Starring Scott Eastwood, Nick Chinlund and Angela Sarafyan.
SYNOPSIS:
Mitch, jobless and drifting, accepts an offer by an undercover FBI paramilitary officer over the Mexican border to join his crew taking out the drug trade. He soon however begins to question his motives…
Scott Eastwood seems perennially like one of those leading men who will forever live in the shadow of their iconic, vaunted fathers, or at least he’s certainly likely to end up that way if he keeps spearheading leaden, stodgy fodder like Mercury Plains. Pitched by writer-director Charles Burmeister, in his second picture after 2008’s Columbus Day, as a searing, smoky and quiet trek into the black heart of the Mexican drug cartel trade via an undercover team of edgy Feds, the result ends up being little of the sort. Despite being demonstrably low budget, it’s also low on wit, originality or incident, with Burmeister attempting to immerse you first in the slow-burn conventions of the genre he’s echoing, and worrying about character or script second. He has clear aspirations for what he’s attempting to evoke here, and there are without doubt themes and beats he wants to hit – he simply misses almost every mark.

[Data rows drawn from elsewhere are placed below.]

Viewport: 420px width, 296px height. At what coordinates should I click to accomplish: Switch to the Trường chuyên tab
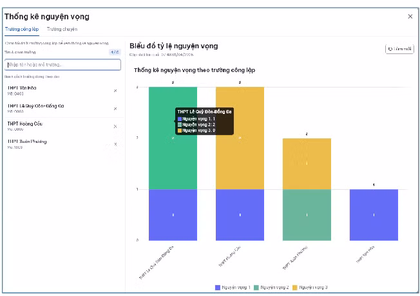click(62, 29)
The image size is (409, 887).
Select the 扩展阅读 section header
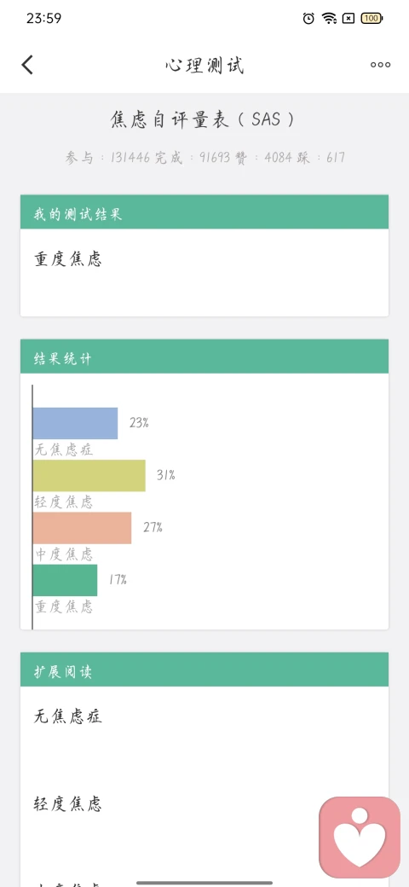click(x=205, y=670)
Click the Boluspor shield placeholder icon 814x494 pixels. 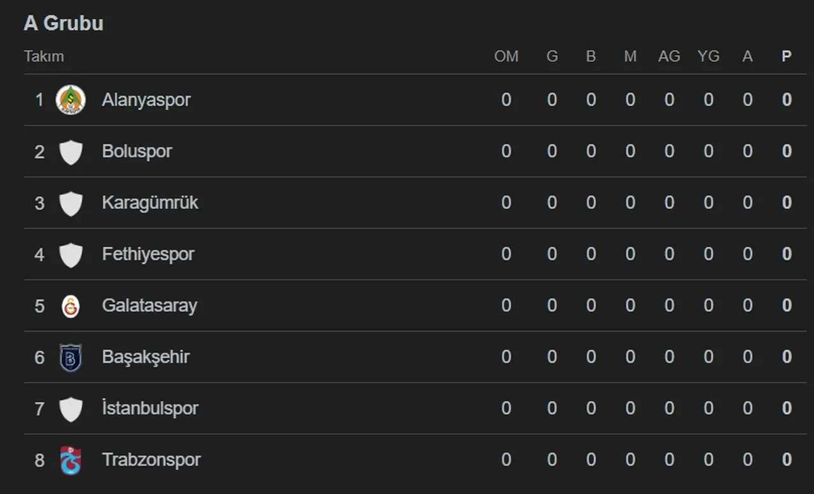(71, 152)
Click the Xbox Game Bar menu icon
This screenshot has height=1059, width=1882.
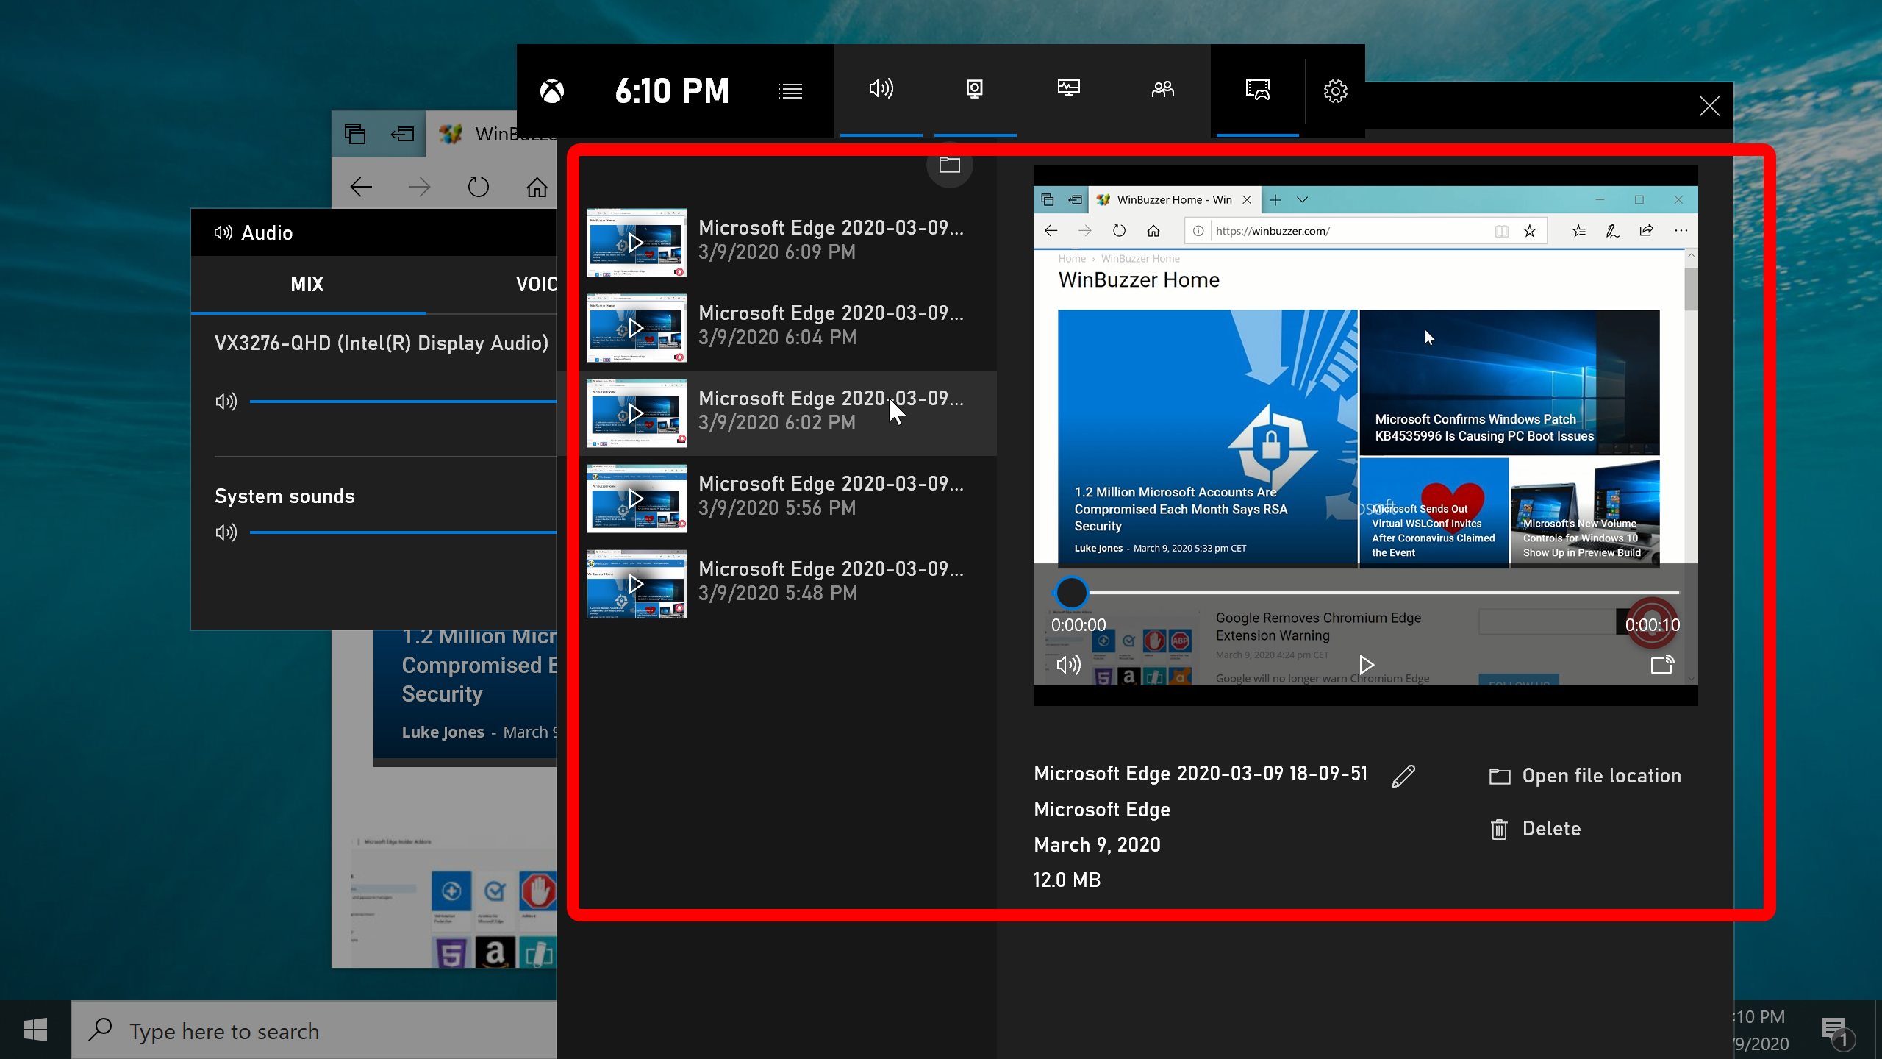tap(790, 89)
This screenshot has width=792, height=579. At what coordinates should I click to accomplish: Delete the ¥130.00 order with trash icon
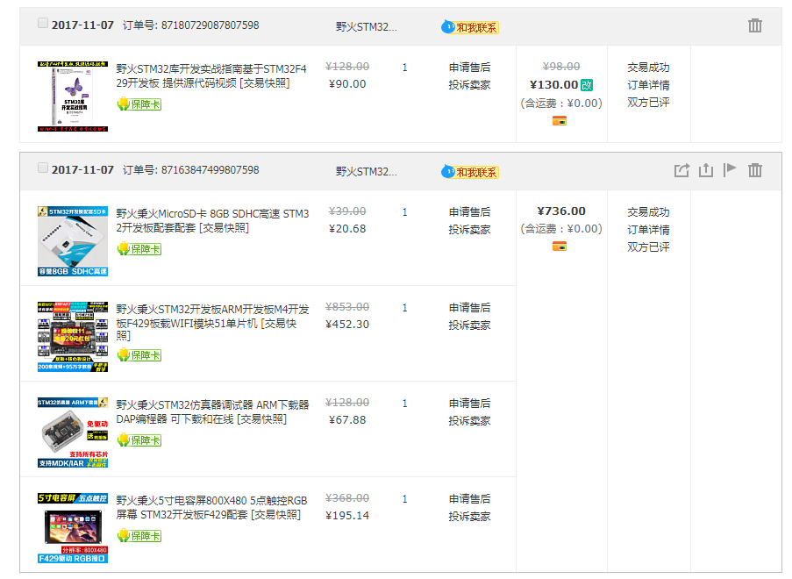pos(754,25)
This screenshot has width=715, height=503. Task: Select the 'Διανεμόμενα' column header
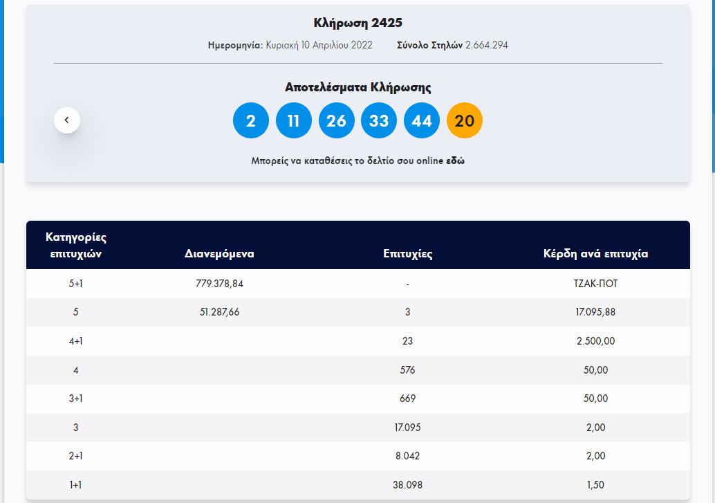219,253
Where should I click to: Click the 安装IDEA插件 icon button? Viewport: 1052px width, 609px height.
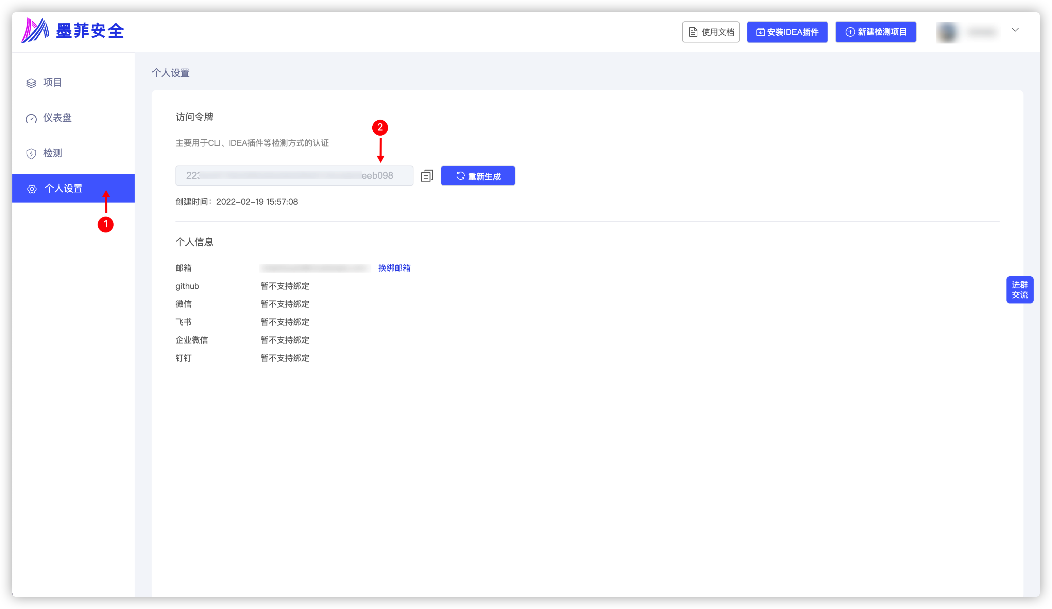[787, 31]
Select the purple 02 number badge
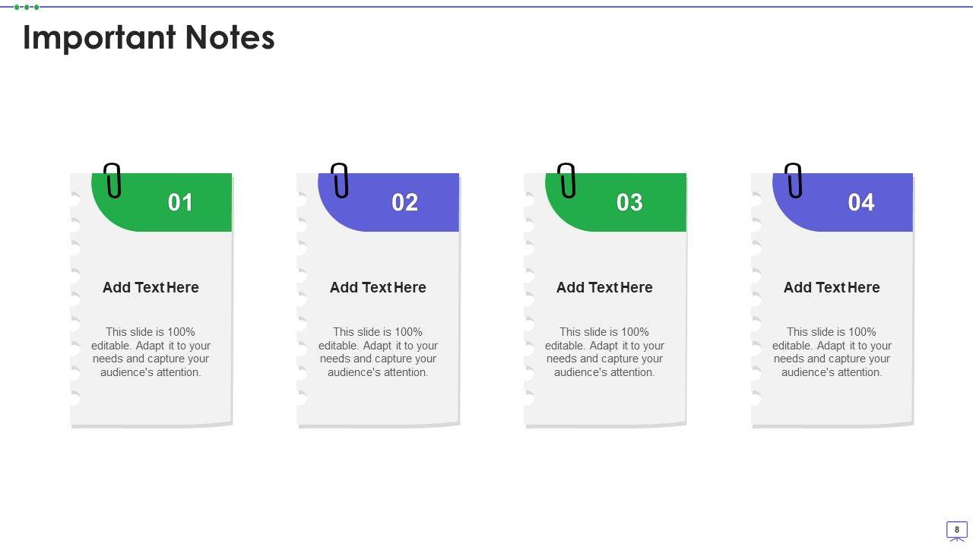The height and width of the screenshot is (547, 973). [x=404, y=202]
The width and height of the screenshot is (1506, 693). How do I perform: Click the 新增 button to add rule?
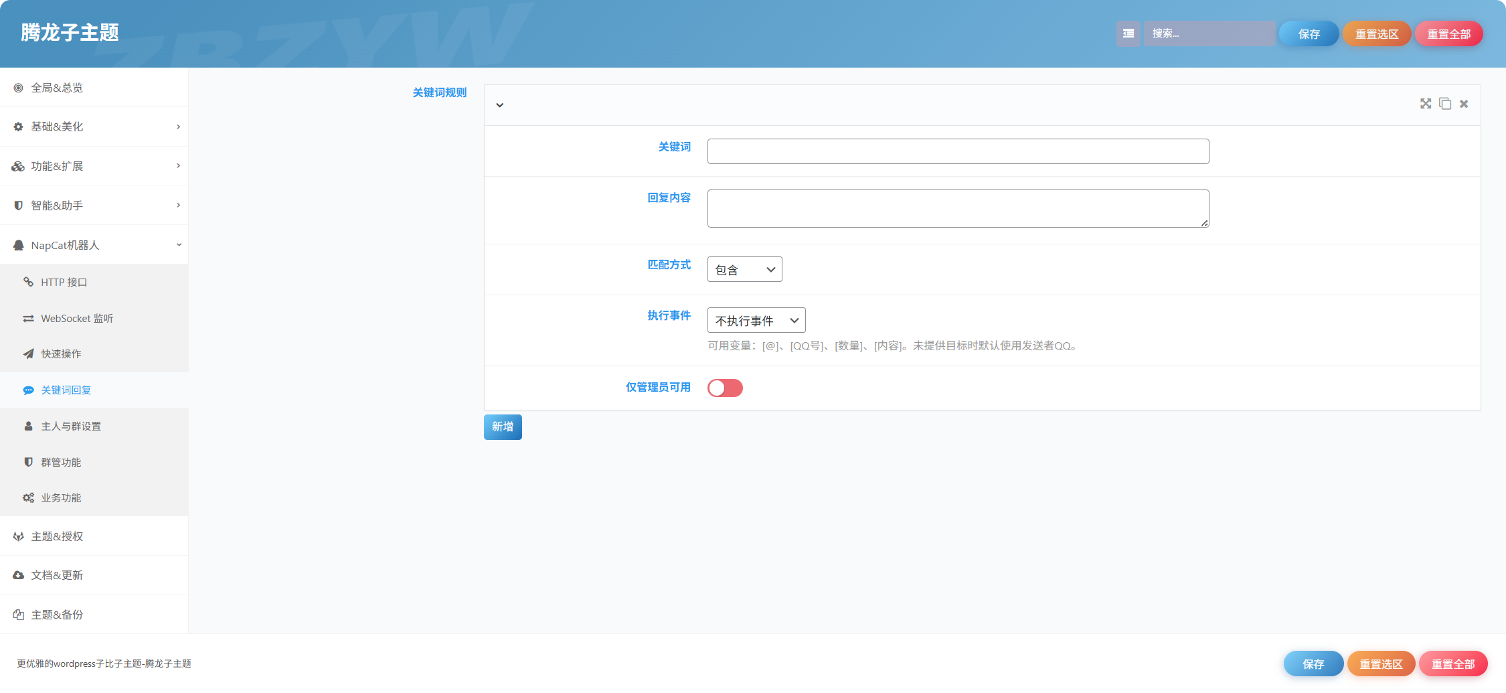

Right from the off, Eastwood’s Mitch is positioned as the quiet drifter, lacking any purpose in the back-end of middle America, unable to get even a menial job and watching the entire town wilt around him. Burmeister is visibly looking for the son to evoke the father, for Scott to channel Clint as he’s hustled on a trip across the border by a Mexican pimp after a buddy (who we never see again) bails on paying for the hooker he hired. In Eastwood’s defence, the problems don’t lie with him; while he naturally lacks his father’s iconic charisma, he’s a perfectly able leading man, he’s just given almost zero characterisation as Mitch beyond looking broody, intense and frequently being referred to as “a man of few words”. We get his plight, we understand why he takes the offer of sleazy, enigmatic paramilitary ‘The Captain’ (played by the ever-entertaining Nick Chinlund), but we don’t particularly care.
Burmeister in his defence does attempt to explore an interesting concept once Mitch starts riding with the Captain—under the pretense of being an undercover FBI officer taking down the Mexican drug trade—as we see the entire unit is largely made up of stray teenagers, all being taught how to fire guns and take lives for a cause Mitch comes to realise is little more than highway robbery. There is potential for interesting commentary on the exploitation of these young men, but Burmeister doesn’t have the script or the budget to realistically convey it well; everything just ends up delivered in hard-boiled fashion, or not delivered at all. He also falls back on stock clichés – hackneyed dialogue and some enormously bland and amateurish action sequences (not even the sound effects appear to have been applied properly) which make the piece difficult to take seriously or invest in. By the climactic act, which after endless meandering conversations and painful attempts to engender sexual tension between Eastwood and Angela Sarafyian’s Latin temptress Alyssa, even though Burmeister attempts to draw out a trial by endurance for Mitch, it all ends up with Chinlund gainfully attempting to sell an incredibly nonsensical, quasi-religious speech before we’re blessedly put out of our misery.
For the final scene, Mercury Plains then struggles to deliver an emotional payoff both for Mitch and the picture thematically, but once again it feels as though the script has no idea how to adequately convey what it’s trying to say. Charles Burmeister should perhaps put his toys back in the box, or at least do another semester at film school; plodding, amateurish direction, making little use of the admittedly meagre budget; rote and tired action beats which barely register as such, and either melodramatic or on the opposite end of the scale, undercooked dialogue in a script which barely feels formed. Scott Eastwood, if he wishes even to touch a glimpse of his father’s success, needs to choose his projects more carefully than this.